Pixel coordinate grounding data
----
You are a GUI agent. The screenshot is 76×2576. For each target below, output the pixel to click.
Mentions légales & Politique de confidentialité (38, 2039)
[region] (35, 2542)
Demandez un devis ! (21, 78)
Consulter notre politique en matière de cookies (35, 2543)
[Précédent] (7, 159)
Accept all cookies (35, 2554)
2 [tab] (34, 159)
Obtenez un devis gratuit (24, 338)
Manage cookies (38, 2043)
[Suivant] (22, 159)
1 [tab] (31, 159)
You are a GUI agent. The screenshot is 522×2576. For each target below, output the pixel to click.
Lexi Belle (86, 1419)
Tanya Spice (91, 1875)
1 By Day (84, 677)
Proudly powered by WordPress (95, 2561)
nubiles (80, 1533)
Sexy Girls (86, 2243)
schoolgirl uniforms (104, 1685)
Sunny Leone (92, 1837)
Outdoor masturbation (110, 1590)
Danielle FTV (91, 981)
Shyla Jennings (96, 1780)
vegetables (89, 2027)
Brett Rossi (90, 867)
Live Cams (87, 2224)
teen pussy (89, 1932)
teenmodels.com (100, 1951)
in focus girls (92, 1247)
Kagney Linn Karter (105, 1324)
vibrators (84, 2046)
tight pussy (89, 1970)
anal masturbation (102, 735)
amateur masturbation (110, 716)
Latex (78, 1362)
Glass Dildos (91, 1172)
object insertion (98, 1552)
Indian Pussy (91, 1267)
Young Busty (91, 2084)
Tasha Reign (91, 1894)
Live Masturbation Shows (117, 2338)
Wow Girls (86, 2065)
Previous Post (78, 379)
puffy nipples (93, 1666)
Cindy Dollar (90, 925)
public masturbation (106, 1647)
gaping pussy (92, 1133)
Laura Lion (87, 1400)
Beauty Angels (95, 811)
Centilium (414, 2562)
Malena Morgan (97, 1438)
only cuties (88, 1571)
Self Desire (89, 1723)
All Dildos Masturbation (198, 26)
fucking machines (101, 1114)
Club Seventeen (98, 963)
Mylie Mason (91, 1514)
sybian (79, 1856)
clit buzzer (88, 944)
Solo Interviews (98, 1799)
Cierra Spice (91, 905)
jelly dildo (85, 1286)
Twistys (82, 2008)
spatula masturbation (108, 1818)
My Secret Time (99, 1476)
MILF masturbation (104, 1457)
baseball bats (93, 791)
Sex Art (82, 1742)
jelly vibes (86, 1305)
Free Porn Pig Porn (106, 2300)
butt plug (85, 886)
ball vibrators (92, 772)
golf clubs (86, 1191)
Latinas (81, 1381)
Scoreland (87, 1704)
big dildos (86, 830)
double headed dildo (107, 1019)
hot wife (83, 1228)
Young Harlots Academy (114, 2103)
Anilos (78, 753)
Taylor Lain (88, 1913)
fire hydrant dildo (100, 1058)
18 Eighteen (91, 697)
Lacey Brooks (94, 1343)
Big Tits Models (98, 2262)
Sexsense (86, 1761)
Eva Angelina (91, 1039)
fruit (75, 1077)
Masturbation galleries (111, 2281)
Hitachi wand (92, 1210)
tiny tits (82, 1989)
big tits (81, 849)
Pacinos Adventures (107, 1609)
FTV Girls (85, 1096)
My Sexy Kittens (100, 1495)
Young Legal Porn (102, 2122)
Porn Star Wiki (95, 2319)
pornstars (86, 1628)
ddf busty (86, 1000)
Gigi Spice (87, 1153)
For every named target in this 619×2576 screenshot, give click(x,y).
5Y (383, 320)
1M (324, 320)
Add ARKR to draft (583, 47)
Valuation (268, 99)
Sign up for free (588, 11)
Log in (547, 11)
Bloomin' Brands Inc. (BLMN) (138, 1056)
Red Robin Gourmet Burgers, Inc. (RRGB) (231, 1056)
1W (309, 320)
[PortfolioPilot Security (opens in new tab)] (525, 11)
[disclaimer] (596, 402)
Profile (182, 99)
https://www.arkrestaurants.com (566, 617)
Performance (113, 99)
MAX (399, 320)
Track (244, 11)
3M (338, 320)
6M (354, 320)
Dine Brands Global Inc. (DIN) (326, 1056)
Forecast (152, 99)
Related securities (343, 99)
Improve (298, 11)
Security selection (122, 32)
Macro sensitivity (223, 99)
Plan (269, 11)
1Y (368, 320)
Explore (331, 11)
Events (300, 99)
----
Keeping every word as it is, repeat all of the records.

You are a GUI agent. The screenshot is 76×2576. For each target below, output the pixel to click.
Mentions légales & Politique de confidentialité (38, 2039)
[region] (35, 2542)
Demandez un devis ! (21, 78)
Consulter notre politique en matière de cookies (35, 2543)
[Précédent] (7, 159)
Accept all cookies (35, 2554)
2 [tab] (34, 159)
Obtenez un devis gratuit (24, 338)
Manage cookies (38, 2043)
[Suivant] (22, 159)
1 [tab] (31, 159)
You are a GUI agent. The screenshot is 522×2576. For each target below, output the pixel to click.
Lexi Belle (86, 1419)
Tanya Spice (91, 1875)
1 By Day (84, 677)
Proudly powered by WordPress (95, 2561)
nubiles (80, 1533)
Sexy Girls (86, 2243)
schoolgirl uniforms (104, 1685)
Sunny Leone (92, 1837)
Outdoor masturbation (110, 1590)
Danielle FTV (91, 981)
Shyla Jennings (96, 1780)
vegetables (89, 2027)
Brett Rossi (90, 867)
Live Cams (87, 2224)
teen pussy (89, 1932)
teenmodels.com (100, 1951)
in focus girls (92, 1247)
Kagney Linn Karter (105, 1324)
vibrators (84, 2046)
tight pussy (89, 1970)
anal masturbation (102, 735)
amateur masturbation (110, 716)
Latex (78, 1362)
Glass Dildos (91, 1172)
object insertion (98, 1552)
Indian Pussy (91, 1267)
Young Busty (91, 2084)
Tasha Reign (91, 1894)
Live Masturbation Shows (117, 2338)
Wow Girls (86, 2065)
Previous Post (78, 379)
puffy nipples (93, 1666)
Cindy Dollar (90, 925)
public masturbation (106, 1647)
gaping pussy (92, 1133)
Laura Lion (87, 1400)
Beauty Angels (95, 811)
Centilium (414, 2562)
Malena Morgan (97, 1438)
only cuties (88, 1571)
Self Desire (89, 1723)
All Dildos Masturbation (198, 26)
fucking machines (101, 1114)
Club Seventeen (98, 963)
Mylie Mason (91, 1514)
sybian (79, 1856)
clit buzzer (88, 944)
Solo Interviews (98, 1799)
Cierra Spice (91, 905)
jelly dildo (85, 1286)
Twistys (82, 2008)
spatula masturbation (108, 1818)
My Secret Time (99, 1476)
MILF masturbation (104, 1457)
baseball bats (93, 791)
Sex Art (82, 1742)
jelly vibes (86, 1305)
Free Porn Pig Porn (106, 2300)
butt plug (85, 886)
ball vibrators (92, 772)
golf clubs (86, 1191)
Latinas (81, 1381)
Scoreland (87, 1704)
big dildos (86, 830)
double headed dildo (107, 1019)
hot wife (83, 1228)
Young Harlots Academy (114, 2103)
Anilos (78, 753)
Taylor Lain (88, 1913)
fire hydrant dildo (100, 1058)
18 Eighteen (91, 697)
Lacey Brooks (94, 1343)
Big Tits Models (98, 2262)
Sexsense (86, 1761)
Eva Angelina (91, 1039)
fruit (75, 1077)
Masturbation galleries (111, 2281)
Hitachi wand (92, 1210)
tiny tits (82, 1989)
big tits (81, 849)
Pacinos Adventures (107, 1609)
FTV Girls (85, 1096)
My Sexy Kittens (100, 1495)
Young Legal Porn (102, 2122)
Porn Star Wiki (95, 2319)
pornstars (86, 1628)
ddf busty (86, 1000)
Gigi Spice (87, 1153)
For every named target in this 619×2576 screenshot, give click(x,y).
5Y (383, 320)
1M (324, 320)
Add ARKR to draft (583, 47)
Valuation (268, 99)
Sign up for free (588, 11)
Log in (547, 11)
Bloomin' Brands Inc. (BLMN) (138, 1056)
Red Robin Gourmet Burgers, Inc. (RRGB) (231, 1056)
1W (309, 320)
[PortfolioPilot Security (opens in new tab)] (525, 11)
[disclaimer] (596, 402)
Profile (182, 99)
https://www.arkrestaurants.com (566, 617)
Performance (113, 99)
MAX (399, 320)
Track (244, 11)
3M (338, 320)
6M (354, 320)
Dine Brands Global Inc. (DIN) (326, 1056)
Forecast (152, 99)
Related securities (343, 99)
Improve (298, 11)
Security selection (122, 32)
Macro sensitivity (223, 99)
Plan (269, 11)
1Y (368, 320)
Explore (331, 11)
Events (300, 99)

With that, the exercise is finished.